Now, picture this regal, willowy, dark-eyed six-footer at age five, bursting forth from behind his bedroom window curtain and "jumping around" to recordings he'd purloined from his older brother--just one of the little dance shows he liked to put on for himself and an occasional playmate. His mother said, "You've really got rhythm!"
In high school Caley was not interested in the sports and beer drinking that preoccupied his peers. His best friend growing up wanted to be a writer, and when she went away to Interlochen Arts Academy in her sophomore year, he was deeply unhappy. In their constant phone conversations she encouraged him to join her at the school. His father, an aspiring sculptor and architect before taking over his family's insurance business, encouraged his son's artistic pursuits. At age fifteen he was allowed to leave home and attend Interlochen.
"I really didn't know exactly what I was going to go for," he says. "Then suddenly--what made up my mind I don't know--I was auditioning for dance, and it worked out. After Interlochen I still wasn't sure this was what I wanted to devote my life to; I wasn't sure that dancing could be a `real career,' but a bunch of us went off to SUNY-Purchase together. That's where my real training began."

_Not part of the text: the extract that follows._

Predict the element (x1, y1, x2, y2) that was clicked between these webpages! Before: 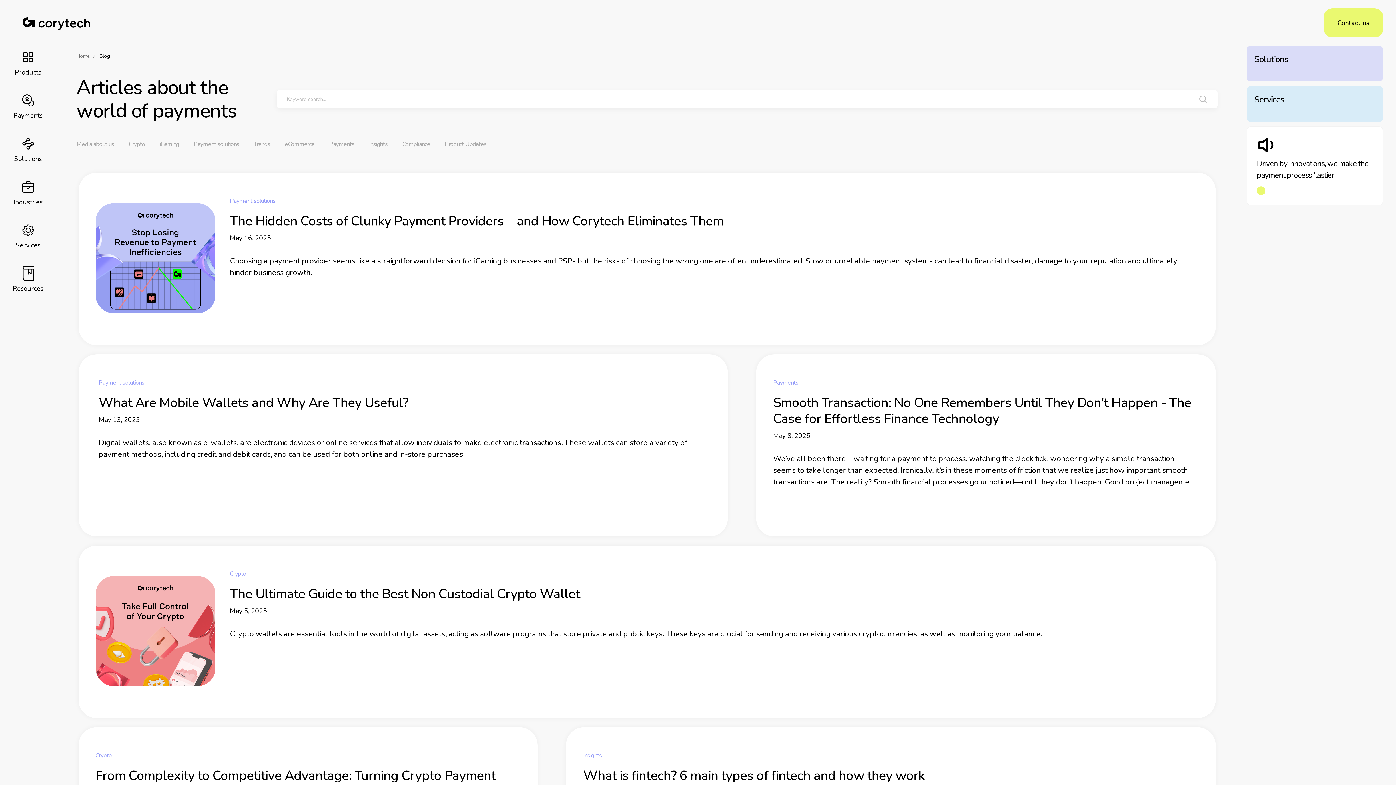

At Purchase he focused first on ballet, since he was already familiar with it: "The teachers mostly ignored me. Because I could mimic anything, even though I had no idea what I was really doing, I learned by copying what the others did." In Graham class he was placed in the most advanced group, although he'd had no previous exposure to the technique. With amusement he recalls his bafflement. His only prior taste of contemporary dance had been jazz and a hybrid, amorphous modern style at Interlochen. Because of his kinetic aptitude and perfect body form, his previous teachers had often assumed that he understood what he was doing, technically, far more than he did.

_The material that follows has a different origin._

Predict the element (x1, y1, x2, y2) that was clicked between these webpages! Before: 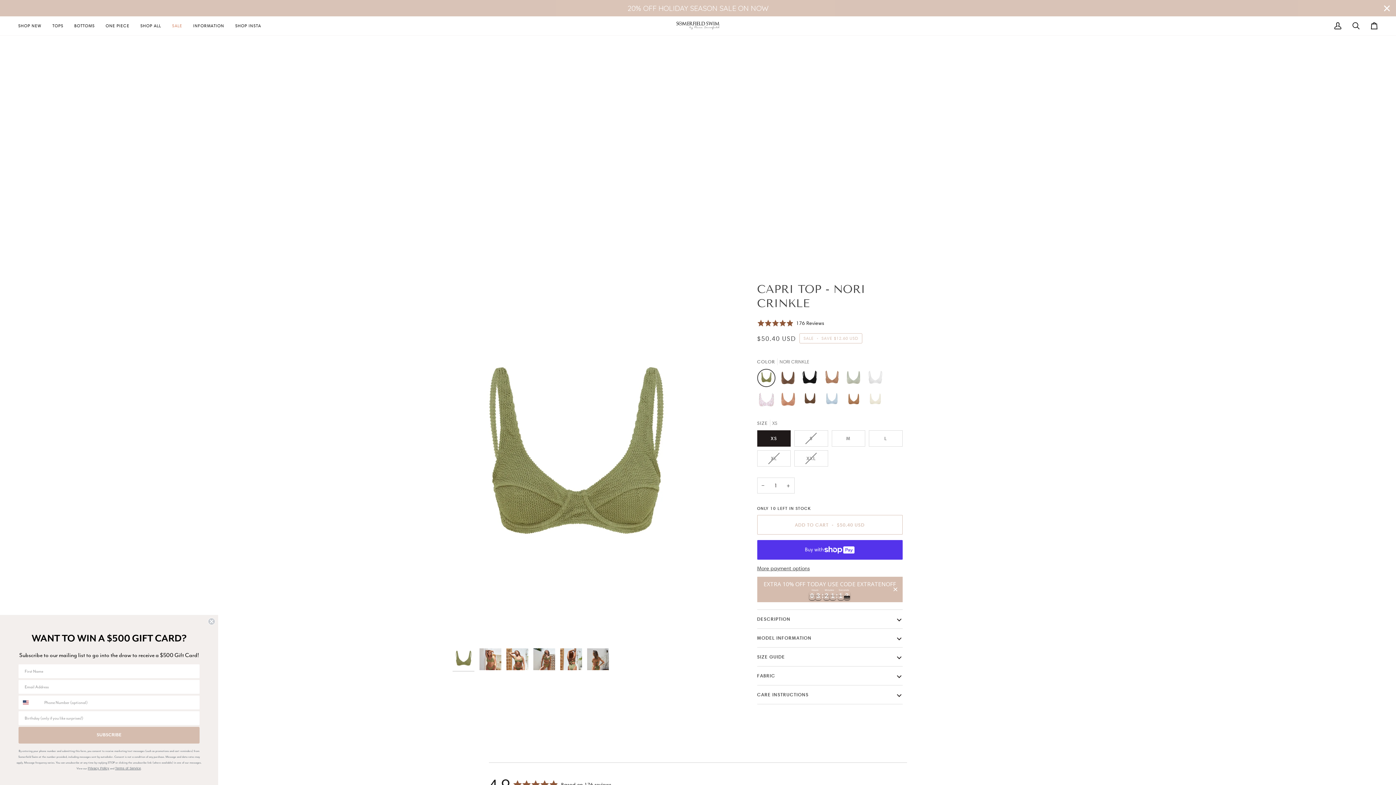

"I thought [Graham technique] was beautiful," he recalls, "although I didn't relate to the kind of emotion attached to it. I'm not an angry person, and to harbor all that just to create the technique was a bit unreal to me. But the structure of the technique is beautiful."
The couple of years away from home before he arrived at college gave him a maturity many of his classmates lacked. He was ready to focus: "I was praised for doing things well in ballet, but it never connected for me. I felt like a puppy or a colt. Limbs were moving, but I had no idea how they got there." He soaked up new dance material like a sponge, despite occasional admonitions from impatient Graham instructors that he was holding the group back. Nonetheless, Caley enjoyed performing choreography by the SUNY-Purchase faculty, including Cunningham alumnus Neil Greenberg. After graduation he went to the Cunningham Studio in New York City.
Although he seems a natural Cunningham dancer, with perfect turnout, flexible hips, and spectacularly arching feet, Caley admits that he resisted the I Cunningham method at first. "I was duplicating superficial ideas about what Cunningham style was, but I disagreed with the timing--especially of the jumping." He felt he'd learned to dance at Purchase in a way that worked for him, and he was hesitant to give it up.